==== Provided data

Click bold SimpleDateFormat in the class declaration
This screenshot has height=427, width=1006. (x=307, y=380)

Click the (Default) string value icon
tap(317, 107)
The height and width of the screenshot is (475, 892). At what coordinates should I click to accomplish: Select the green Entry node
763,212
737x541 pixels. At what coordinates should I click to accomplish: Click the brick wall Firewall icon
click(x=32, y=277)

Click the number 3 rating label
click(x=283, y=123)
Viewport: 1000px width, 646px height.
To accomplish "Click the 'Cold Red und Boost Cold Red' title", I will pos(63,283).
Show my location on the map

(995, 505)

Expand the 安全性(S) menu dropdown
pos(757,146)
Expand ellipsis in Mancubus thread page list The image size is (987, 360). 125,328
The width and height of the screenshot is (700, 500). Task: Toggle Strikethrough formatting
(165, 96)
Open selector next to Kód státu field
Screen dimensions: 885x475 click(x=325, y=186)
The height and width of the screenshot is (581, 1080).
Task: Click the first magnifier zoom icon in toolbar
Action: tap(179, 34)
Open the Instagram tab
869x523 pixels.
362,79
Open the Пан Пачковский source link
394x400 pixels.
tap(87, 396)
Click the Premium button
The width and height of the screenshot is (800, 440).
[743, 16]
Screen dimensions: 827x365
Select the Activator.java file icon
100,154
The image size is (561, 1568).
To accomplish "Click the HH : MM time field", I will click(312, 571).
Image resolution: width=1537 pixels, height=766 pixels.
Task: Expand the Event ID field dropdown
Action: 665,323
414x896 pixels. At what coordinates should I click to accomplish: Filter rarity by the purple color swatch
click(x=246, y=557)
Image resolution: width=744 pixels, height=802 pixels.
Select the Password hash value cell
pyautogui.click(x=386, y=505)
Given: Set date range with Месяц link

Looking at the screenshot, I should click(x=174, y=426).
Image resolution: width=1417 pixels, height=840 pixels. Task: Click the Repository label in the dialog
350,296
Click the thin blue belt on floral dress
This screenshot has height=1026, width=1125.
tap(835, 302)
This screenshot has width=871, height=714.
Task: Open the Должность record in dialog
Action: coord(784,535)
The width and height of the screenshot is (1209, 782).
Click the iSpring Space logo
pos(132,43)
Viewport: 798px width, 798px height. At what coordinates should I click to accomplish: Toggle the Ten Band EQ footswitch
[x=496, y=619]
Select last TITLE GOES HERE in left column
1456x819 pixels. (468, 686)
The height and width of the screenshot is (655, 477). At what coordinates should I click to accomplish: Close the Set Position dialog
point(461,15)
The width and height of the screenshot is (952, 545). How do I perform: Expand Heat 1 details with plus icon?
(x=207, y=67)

========

Your objective: What you return must be the lines above that run from the line with "Given: Set date range with Месяц link" to the line with "Click the thin blue belt on floral dress", inclusive, each copied exactly.

Response to this exercise:
Given: Set date range with Месяц link

Looking at the screenshot, I should click(x=174, y=426).
Image resolution: width=1417 pixels, height=840 pixels. Task: Click the Repository label in the dialog
350,296
Click the thin blue belt on floral dress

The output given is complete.